И вот Вильгельм III нашел, как ему казалось, отличный выход. Джин делается из зерна, причем не особенно важно, насколько качественного: после сбраживания и перегонки разницу на вкус не заметишь. Соответственно, если удастся приучить Англию к джину, появится обширный рынок сбыта для излишков зерна в урожайные годы, а в неурожайный год эти излишки покроют недостачу. Зерно будет хоть и не лучшего качества, но все же съедобное. Так с голодом можно покончить навсегда. Но для этого джин должен завоевать безоговорочную популярность.
Вильгельм III решил сделать джин доступнее пива, полностью освободить его от пошлин и ограничений и позволить перегонять любому, кто пожелает. Кроме того, нужно было запретить импорт французского бренди. Но его Вильгельм III и так уже запретил, поскольку, как любой здравомыслящий английский монарх, вступил с Францией в войну.
Вот так мадам Женева, ксенофобски настроенная дочь голландки и английского пехотинца, пришла покорять огромный и пугающий Лондон.
На рубеже XVII–XVIII веков Лондон был крупнейшим городом Европы. Это создавало массу сложностей. Английское общество отличалось выраженной дисциплинированностью — в условиях жизни небольшими группами, предпочтительно деревенскими. Полиции как таковой там не существовало, но в деревне в ней никто и не нуждался. Все и так были друг у друга на виду. Общегосударственных законов тоже, по нашим меркам, принимали немного, но и в них почти не было необходимости. В деревне, где всем и каждому полагалось сунуть нос в любое ваше дело, для поддержания общественного порядка хватало общественного мнения, то есть худой молвы и косых взглядов. Никто не мог прыгнуть выше головы, притвориться кем-то другим, сбежать от своего прошлого.
В деревне была даже система социального обеспечения — приход. Любой бедный прихожанин, оказавшись в отчаянном положении, имел право уповать на милость прихода, и ему оказывали помощь. Небольшую. Однако абсолютной нищеты все же удавалось избежать.

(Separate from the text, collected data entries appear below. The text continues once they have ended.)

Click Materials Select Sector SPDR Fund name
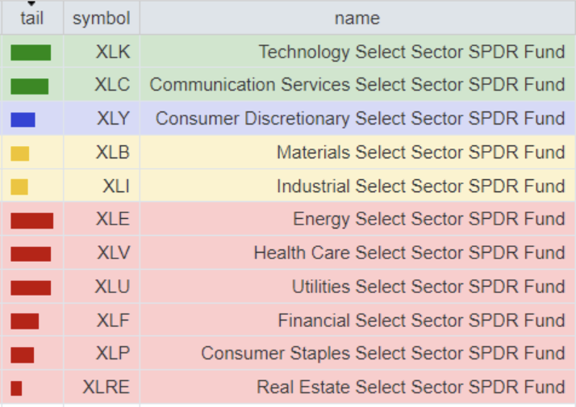[x=420, y=153]
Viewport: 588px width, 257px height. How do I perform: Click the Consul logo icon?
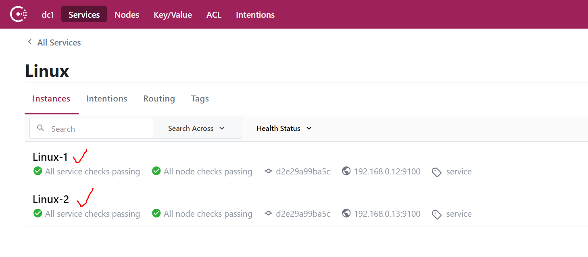click(x=19, y=15)
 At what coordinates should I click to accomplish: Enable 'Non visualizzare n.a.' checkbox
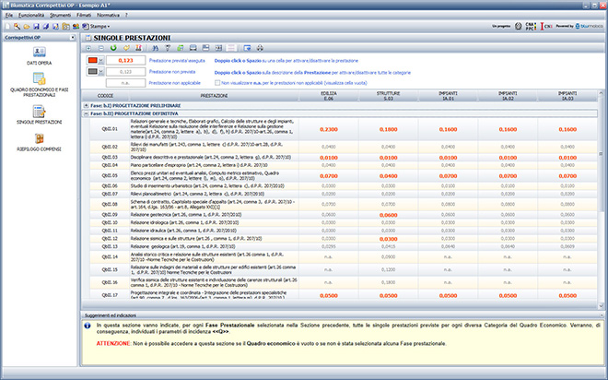(x=216, y=82)
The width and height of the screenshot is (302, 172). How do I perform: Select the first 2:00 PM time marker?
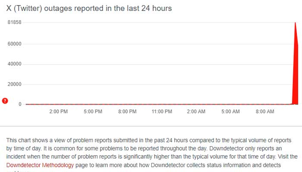click(58, 112)
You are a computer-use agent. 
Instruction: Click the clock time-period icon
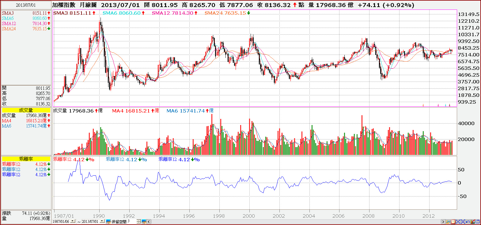click(x=453, y=222)
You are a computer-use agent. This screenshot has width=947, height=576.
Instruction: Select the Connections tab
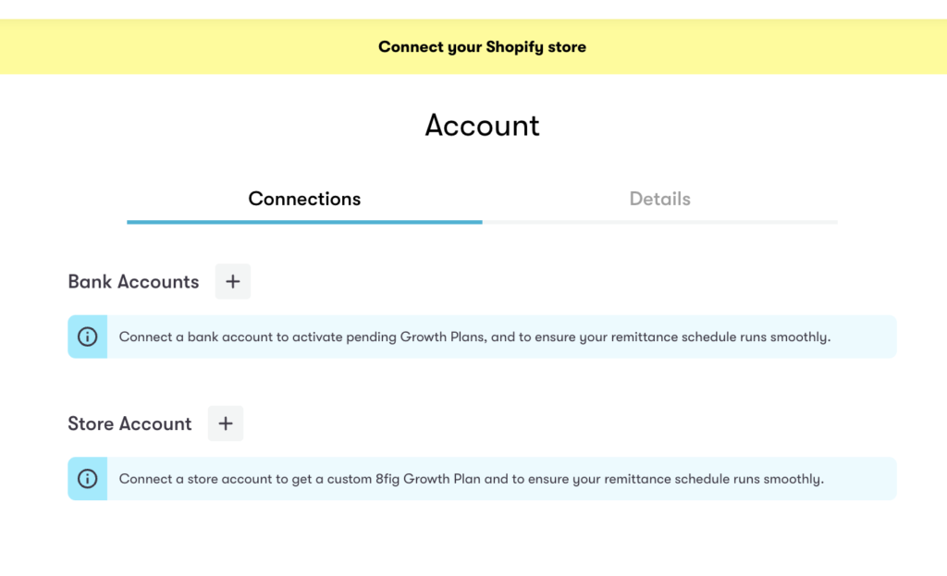pyautogui.click(x=304, y=200)
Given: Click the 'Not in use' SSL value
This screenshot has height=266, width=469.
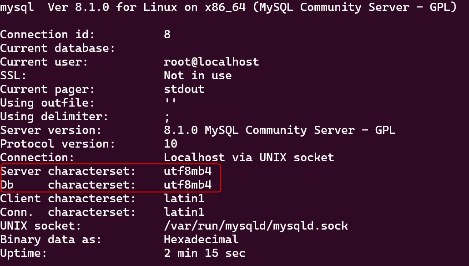Looking at the screenshot, I should click(197, 76).
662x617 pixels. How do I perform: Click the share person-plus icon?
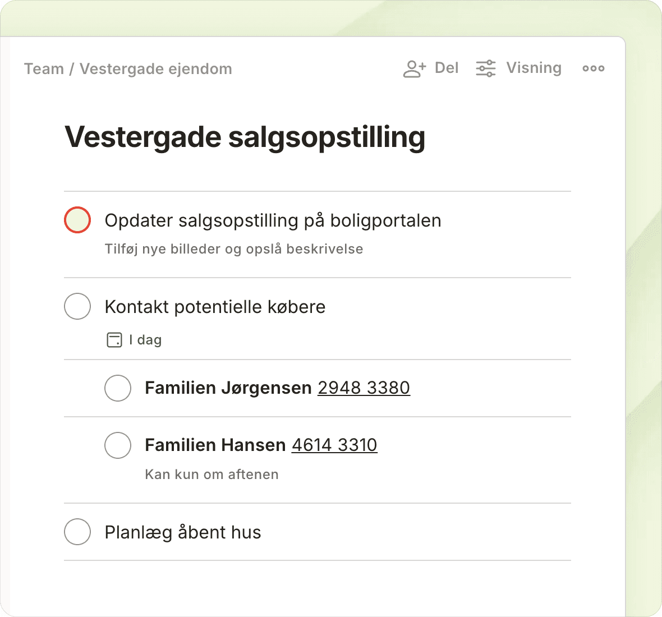point(415,68)
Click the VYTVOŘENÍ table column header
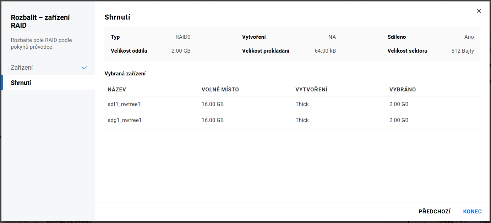Viewport: 491px width, 223px height. (x=311, y=90)
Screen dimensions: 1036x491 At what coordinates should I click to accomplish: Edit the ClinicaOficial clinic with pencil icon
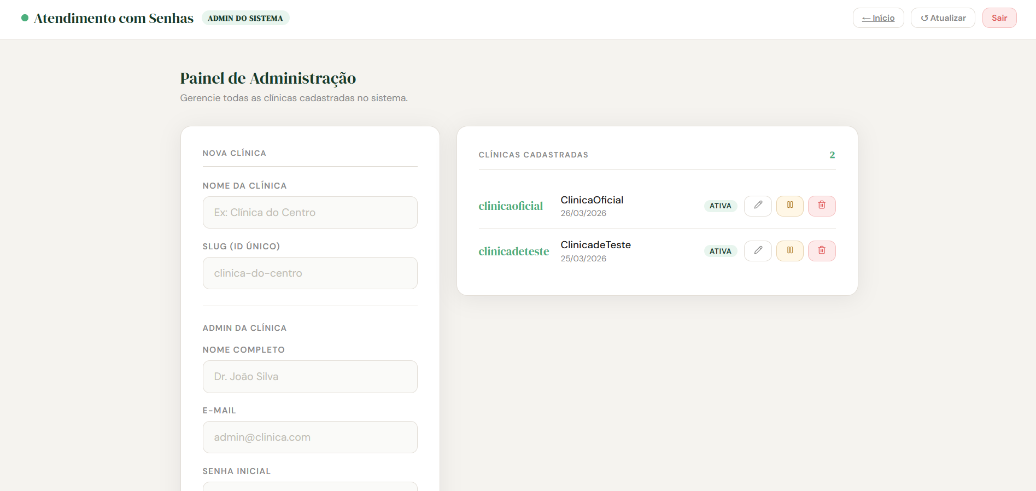coord(758,206)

А потом все двинулись в Лондон. Не все разом, конечно, но для нас это несущественно. Поговаривали, что в Лондоне улицы вымощены золотом, деньги сами идут в руки, а богачи просятся в мужья. В Лондоне открывалась бездна возможностей, каждый получал шанс стать кем угодно. Лондон не знал себе равных.

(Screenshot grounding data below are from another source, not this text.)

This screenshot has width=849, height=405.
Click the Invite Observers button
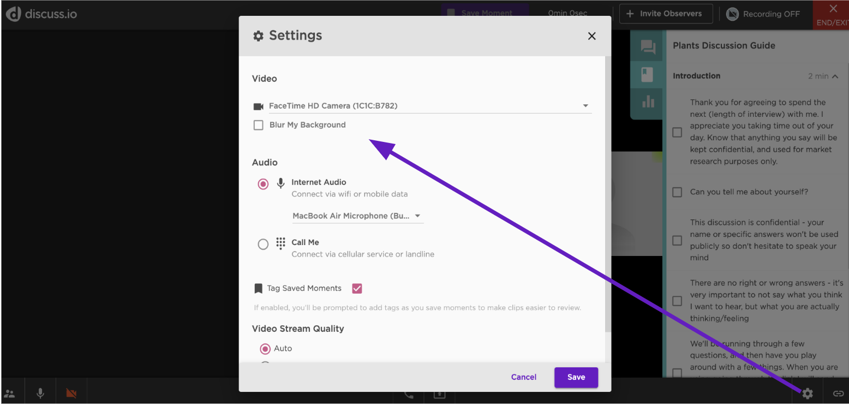click(x=666, y=14)
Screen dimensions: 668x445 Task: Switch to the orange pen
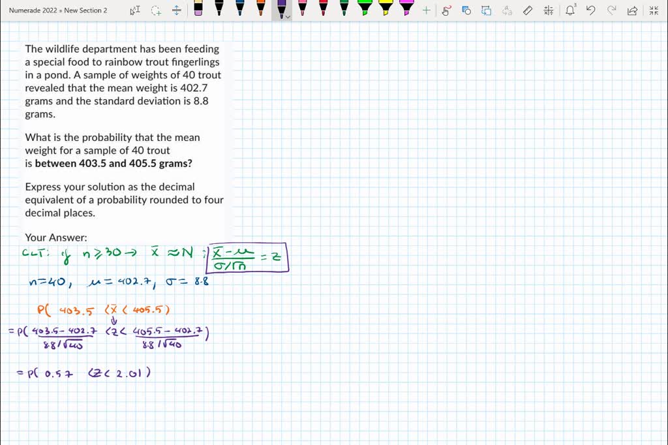[260, 8]
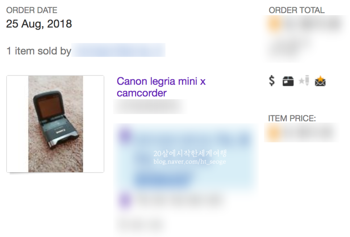
Task: Click the blurred line under the item title
Action: [149, 107]
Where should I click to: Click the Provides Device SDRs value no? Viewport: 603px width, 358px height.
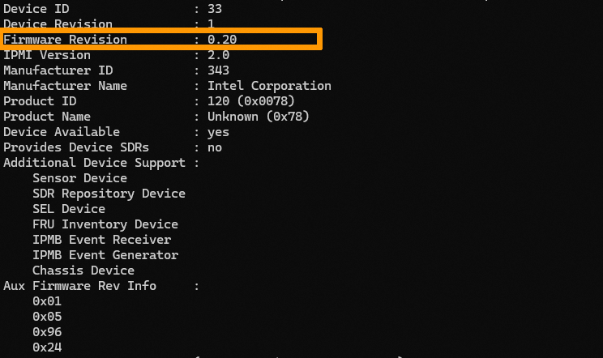[x=215, y=147]
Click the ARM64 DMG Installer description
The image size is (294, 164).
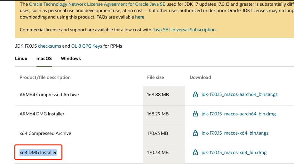tap(42, 114)
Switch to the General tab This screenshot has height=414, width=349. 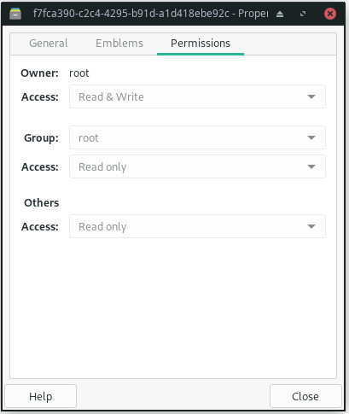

Справедливости ради, Лондон действительно не знал себе равных. Кроме Лондона в Англии было всего два города с населением свыше 20 000 человек. В Лондоне жило 600 000. Ничего подобного никто прежде не видывал. Жизнь там строилась совершенно иначе. Можно было сохранять анонимность. Разве не изумительно: идешь по улице — а среди прохожих ни одного знакомого. Настолько изумительно, что об этом писали целые газетные статьи.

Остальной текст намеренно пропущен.